> [Selected extract]:
Title: The Wolf Wilder
Author: Katherine Rundell
Published: Simon Schuster Books for Young Readers, 2016 (2015)
Rating: 4 of 5
Page Count: 275
Total Page Count: 284,790
Text Number: 922
Read Because: personal enjoyment, ebook borrowed from the Multnomah County Library
Review:
A girl who returns semi-domesticated wolves to the wild is pulled into tumultuous events in wintery Russia. The use of language here is lovelyI expected flowery, but it's not that; it's powerful, empathetica great fit to middle grade. Combined with the premise, this has fantastic atmosphere and wish fulfillment, the punishing chill of Russian winter, of survival; an impetuous and sympathetic heroine who runs with wolves. (Never particularly realistic wolves, but they hug the line of idealized-but-wild, and that's all that really matters.) I don't love the plot as much, it can be too grim to sell the wish fulfillment, and has the predictable pacing expected from the genre. This isn't my favorite new MG novel, but it gave me what I wanted, and I'm glad I waited to read it until midwinter.

> [Data supplied]:

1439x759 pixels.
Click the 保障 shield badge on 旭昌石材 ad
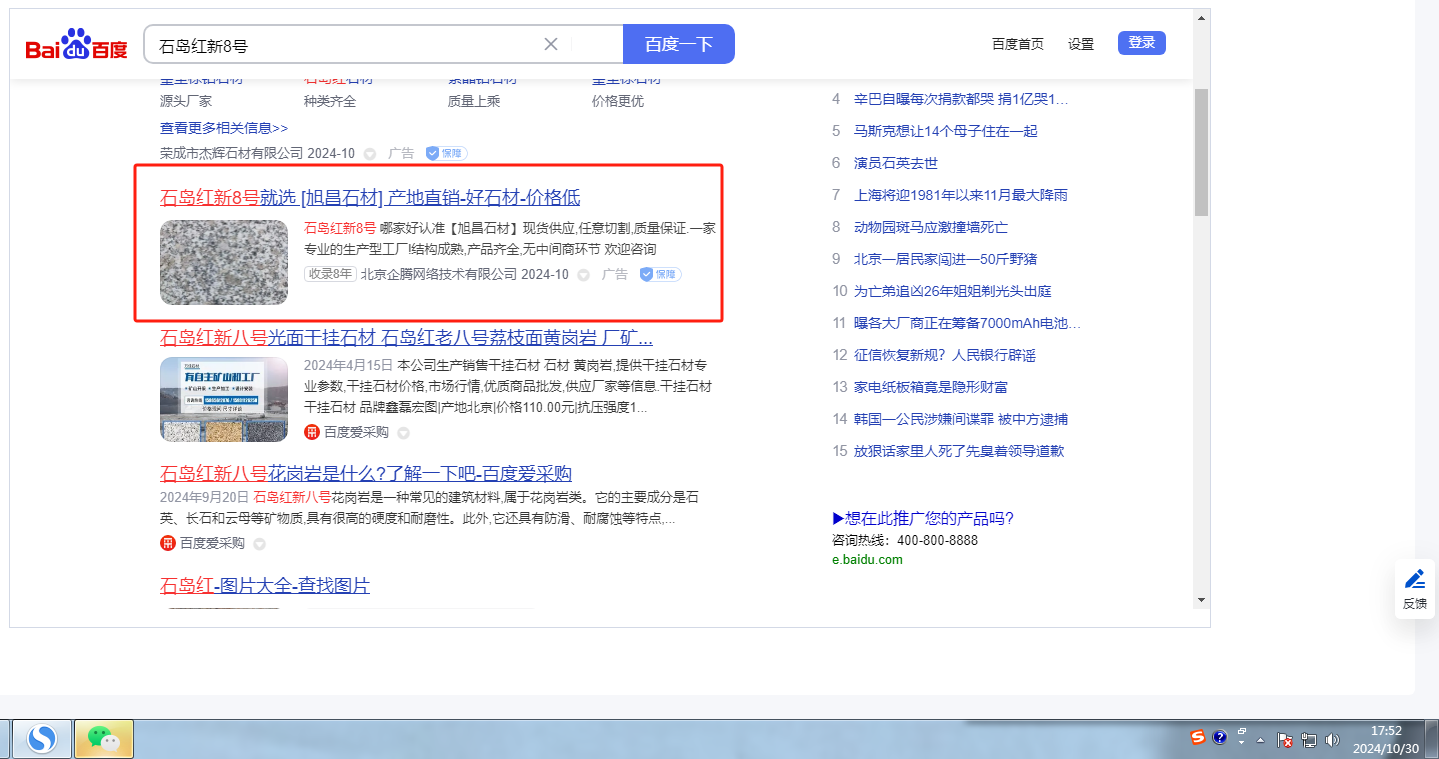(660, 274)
* * *
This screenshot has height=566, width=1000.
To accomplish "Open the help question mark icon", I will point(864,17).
...
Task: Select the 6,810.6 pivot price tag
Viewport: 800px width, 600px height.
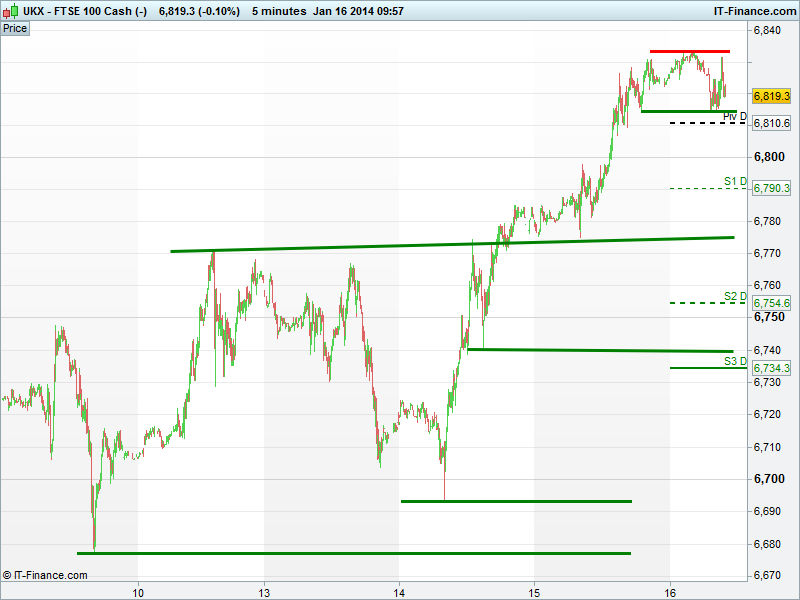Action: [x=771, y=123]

> [Task to carry out]:
Pick up the review of The Wolf Wilder after its last sentence and write the next few lines.

> [Exercise result]:
Title: The Flowers of Evil Volumes 1-11
Author: Shuzo Oshimi
Published: Bessatsu Shounen Magazine, 2009-2014
Rating: 4 of 5
Page Count: 205, 190, 190, 175, 190, 190, 195, 190, 190, 190, 210 (total 2115)
Total Page Count: 287,570
Text Number: 927-938
Read Because: mentioned in a Yuletide letter
Review: As a middle schooler, Takao is caught stealing a fellow student's gym clothes, setting up a problematic three-way dynamic between thief, victim, and witness that will define his young life. This doesn't go as dark or as strange as it seems like it might, and I regret somewhat that we don't get that narrative; but what it is, a relatively realistic (still moderately tropey; still dark) look at antisocial behavior and strained interpersonal relationships, and the longterm consequences of the events of childhood, works as an examination of the relationship between nonconformity and self-actualization. It's engaging, thorny; the internal landscapes of the characters are well-realized, even given, or because of, the emotional and inconsistent protagonist. Early chapters suffer from big head syndrome, which conveys the character ages but feels weirdly stylized; later art, especially in dialog-free pages, is fantastic.
Title: The Bone Key: The Necromantic Mysteries of Kyle Murchison Booth
Author: Sarah Monette
Published: Prime Books, 2011 (2007)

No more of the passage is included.